Students release petition in response to delayed climate survey data release
On Thursday, students launched the #WeMatterTU campaign with a Sexual Violence Prevention Petition in response to the delayed release of the Sexual Misconduct Climate Survey. The petition addresses several administrators by name, including Tania Tetlow, Tulane senior vice president and chief of staff, President Michael Fitts and Newcomb-Tulane College Dean James MacLaren.
The Tulane University Sexual Misconduct Survey Working Group designed and facilitated the Sexual Misconduct Climate Survey earlier this year. The survey, which was administered from Jan. 29-Feb. 19, was intended to measure rates of sexual violence and harassment among students in order for the university to better address these issues.
According to a Hullabaloo article published Feb. 2, Gretchen Clum, associate professor and lead researcher on the climate survey project, planned to analyze the climate survey results with a team of graduate assistants over the summer so the data could be released at this year’s “Shifting the Paradigm” event on Sept. 19.
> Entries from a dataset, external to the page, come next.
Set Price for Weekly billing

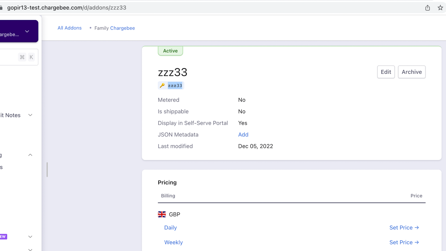404,242
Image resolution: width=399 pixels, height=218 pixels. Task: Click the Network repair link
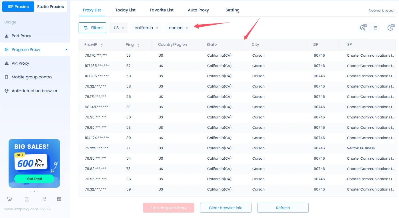[382, 11]
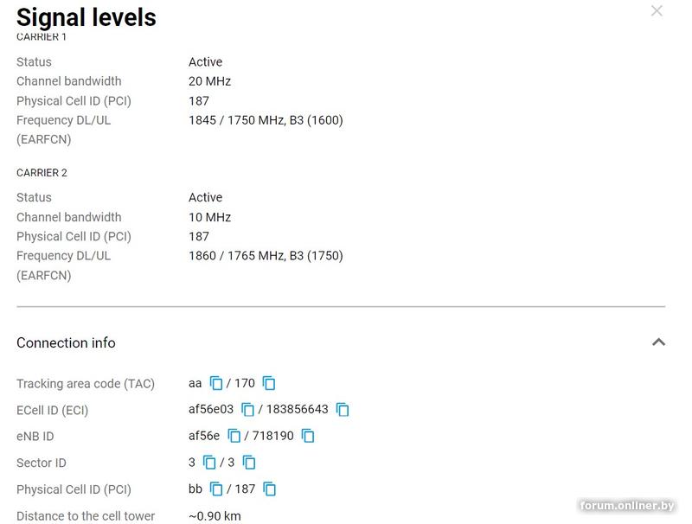Copy the decimal TAC value 170

(269, 383)
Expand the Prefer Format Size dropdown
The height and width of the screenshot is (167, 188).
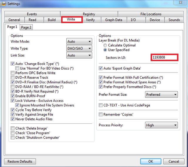(162, 94)
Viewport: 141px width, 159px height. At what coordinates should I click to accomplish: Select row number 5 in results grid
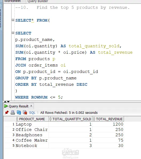coord(13,146)
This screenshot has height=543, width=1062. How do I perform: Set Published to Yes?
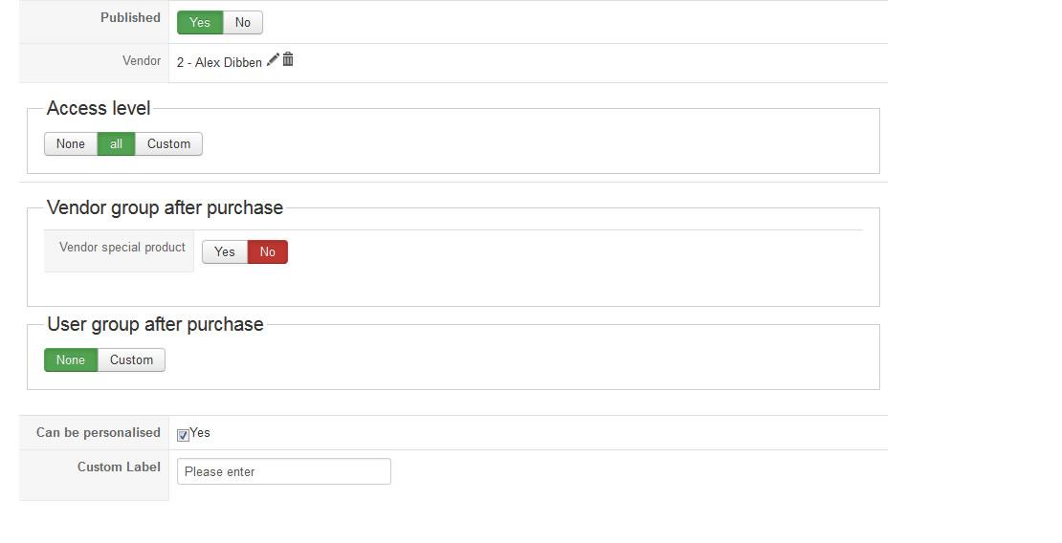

At the event, however, Tetlow, announced that the results of the survey will instead be released Jan. 31, 2018. Tetlow and Meredith Smith, assistant provost for Title IX and Clery Compliance, cited high participation rates as a reason why the university needs additional time to analyze and release the data.
The petition released Thursday acknowledges Tulane’s “historic” 47 percent student response rate but calls on administrators to release the survey data this fall, as was originally planned.
“The refusal to release the data when promised was a breach of trust, and the lack of communication surrounding the change was a failure of accountability and transparency,” the petition reads.
The petition goes on to list student demands, separated into categories “Investment in Change,” “Faculty, Staff, and Administration,” “Task Force & Student Engagement” and “Commitment from the Organizers.” Demands include hiring full-time trainers to work to expand OneWave, developing a mandatory curriculum for all students that addresses gender-based violence and explaining the decision to move the data release date to the Tulane community, among others.
The petition gives students the option to sign and add their own messages to administrators about sexual assault prevention efforts.
Tulane’s Undergraduate Student Government will host a Sexual Violence Prevention Town Hall at 5 p.m. on Tuesday, Oct. 3, in Kendall Cram. The town hall will be led by Undergraduate Student Government President Sam Levin, with the goal of giving students a forum to express any questions and concerns they might have about sexual violence and prevention efforts on campus.